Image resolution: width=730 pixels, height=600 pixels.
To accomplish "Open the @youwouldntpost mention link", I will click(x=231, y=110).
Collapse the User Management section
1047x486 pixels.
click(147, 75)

◇ ◇ ◇

[Problem to solve]
Print the material above once more, word for word, with every line unchanged and in the same order.

[Problem solution]
Image resolution: width=730 pixels, height=600 pixels.
To accomplish "Open the @youwouldntpost mention link", I will click(x=231, y=110).
Collapse the User Management section
1047x486 pixels.
click(147, 75)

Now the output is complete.